Problem statement - Transcribe every entry word for word.

- - -

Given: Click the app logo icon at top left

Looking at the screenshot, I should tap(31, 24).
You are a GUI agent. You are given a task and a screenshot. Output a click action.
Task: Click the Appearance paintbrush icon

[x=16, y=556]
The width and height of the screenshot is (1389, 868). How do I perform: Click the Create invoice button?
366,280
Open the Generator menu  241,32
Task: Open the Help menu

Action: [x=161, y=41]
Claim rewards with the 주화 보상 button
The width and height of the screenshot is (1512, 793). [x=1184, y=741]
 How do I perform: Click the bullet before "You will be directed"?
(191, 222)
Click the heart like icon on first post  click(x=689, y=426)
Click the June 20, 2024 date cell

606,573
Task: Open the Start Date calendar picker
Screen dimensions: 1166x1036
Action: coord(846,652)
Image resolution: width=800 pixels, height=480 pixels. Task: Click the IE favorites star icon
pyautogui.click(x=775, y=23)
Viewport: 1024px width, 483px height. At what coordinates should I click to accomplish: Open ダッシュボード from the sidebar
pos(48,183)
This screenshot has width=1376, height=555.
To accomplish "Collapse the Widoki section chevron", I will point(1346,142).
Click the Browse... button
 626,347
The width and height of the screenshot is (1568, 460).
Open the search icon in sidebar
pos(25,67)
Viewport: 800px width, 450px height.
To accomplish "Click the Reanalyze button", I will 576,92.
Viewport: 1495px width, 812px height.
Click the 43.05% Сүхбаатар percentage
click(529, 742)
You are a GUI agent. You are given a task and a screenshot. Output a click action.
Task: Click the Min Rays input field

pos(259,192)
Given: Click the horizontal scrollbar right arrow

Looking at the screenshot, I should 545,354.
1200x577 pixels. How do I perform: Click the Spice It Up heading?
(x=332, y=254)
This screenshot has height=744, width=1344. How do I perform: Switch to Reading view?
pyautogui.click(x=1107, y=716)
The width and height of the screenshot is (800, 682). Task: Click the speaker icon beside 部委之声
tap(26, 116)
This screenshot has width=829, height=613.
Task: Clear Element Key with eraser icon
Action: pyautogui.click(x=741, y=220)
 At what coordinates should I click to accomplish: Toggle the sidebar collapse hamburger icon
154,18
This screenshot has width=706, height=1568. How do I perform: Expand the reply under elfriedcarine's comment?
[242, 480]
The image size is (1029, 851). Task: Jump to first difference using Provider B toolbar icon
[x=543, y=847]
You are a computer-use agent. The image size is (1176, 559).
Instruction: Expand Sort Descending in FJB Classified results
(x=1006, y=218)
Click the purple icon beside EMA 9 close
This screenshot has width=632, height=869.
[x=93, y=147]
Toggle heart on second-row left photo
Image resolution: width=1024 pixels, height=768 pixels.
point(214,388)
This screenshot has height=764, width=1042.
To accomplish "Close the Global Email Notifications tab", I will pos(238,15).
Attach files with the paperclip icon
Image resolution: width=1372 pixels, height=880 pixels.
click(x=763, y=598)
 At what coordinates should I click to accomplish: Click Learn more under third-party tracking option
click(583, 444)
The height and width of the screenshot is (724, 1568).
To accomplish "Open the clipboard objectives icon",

- - -

Result -
Given: Click the app logo icon at top left

Looking at the screenshot, I should tap(31, 24).
You are a GUI agent. You are given a task and a screenshot. Output a click action.
Task: Click the Appearance paintbrush icon

[x=16, y=556]
The width and height of the screenshot is (1389, 868). How do I perform: Click the Create invoice button?
366,280
Open the Generator menu  241,32
Task: Open the Help menu

Action: [x=161, y=41]
Claim rewards with the 주화 보상 button
The width and height of the screenshot is (1512, 793). [x=1184, y=741]
 How do I perform: Click the bullet before "You will be directed"?
(191, 222)
Click the heart like icon on first post  click(x=689, y=426)
Click the June 20, 2024 date cell

606,573
Task: Open the Start Date calendar picker
Screen dimensions: 1166x1036
Action: coord(846,652)
Image resolution: width=800 pixels, height=480 pixels. Task: Click the IE favorites star icon
pyautogui.click(x=775, y=23)
Viewport: 1024px width, 483px height. At what coordinates should I click to accomplish: Open ダッシュボード from the sidebar
pos(48,183)
This screenshot has width=1376, height=555.
To accomplish "Collapse the Widoki section chevron", I will point(1346,142).
Click the Browse... button
 626,347
The width and height of the screenshot is (1568, 460).
Open the search icon in sidebar
pos(25,67)
Viewport: 800px width, 450px height.
To accomplish "Click the Reanalyze button", I will 576,92.
Viewport: 1495px width, 812px height.
Click the 43.05% Сүхбаатар percentage
click(529, 742)
You are a GUI agent. You are given a task and a screenshot. Output a click action.
Task: Click the Min Rays input field

pos(259,192)
Given: Click the horizontal scrollbar right arrow

Looking at the screenshot, I should 545,354.
1200x577 pixels. How do I perform: Click the Spice It Up heading?
(x=332, y=254)
This screenshot has height=744, width=1344. How do I perform: Switch to Reading view?
pyautogui.click(x=1107, y=716)
The width and height of the screenshot is (800, 682). Task: Click the speaker icon beside 部委之声
tap(26, 116)
This screenshot has width=829, height=613.
Task: Clear Element Key with eraser icon
Action: pyautogui.click(x=741, y=220)
 At what coordinates should I click to accomplish: Toggle the sidebar collapse hamburger icon
154,18
This screenshot has width=706, height=1568. How do I perform: Expand the reply under elfriedcarine's comment?
[242, 480]
The image size is (1029, 851). Task: Jump to first difference using Provider B toolbar icon
[x=543, y=847]
You are a computer-use agent. The image size is (1176, 559).
Instruction: Expand Sort Descending in FJB Classified results
(x=1006, y=218)
Click the purple icon beside EMA 9 close
This screenshot has width=632, height=869.
[x=93, y=147]
Toggle heart on second-row left photo
Image resolution: width=1024 pixels, height=768 pixels.
point(214,388)
This screenshot has height=764, width=1042.
To accomplish "Close the Global Email Notifications tab", I will pos(238,15).
Attach files with the paperclip icon
Image resolution: width=1372 pixels, height=880 pixels.
click(x=763, y=598)
 At what coordinates should I click to accomplish: Click Learn more under third-party tracking option
click(583, 444)
The height and width of the screenshot is (724, 1568).
To accomplish "Open the clipboard objectives icon",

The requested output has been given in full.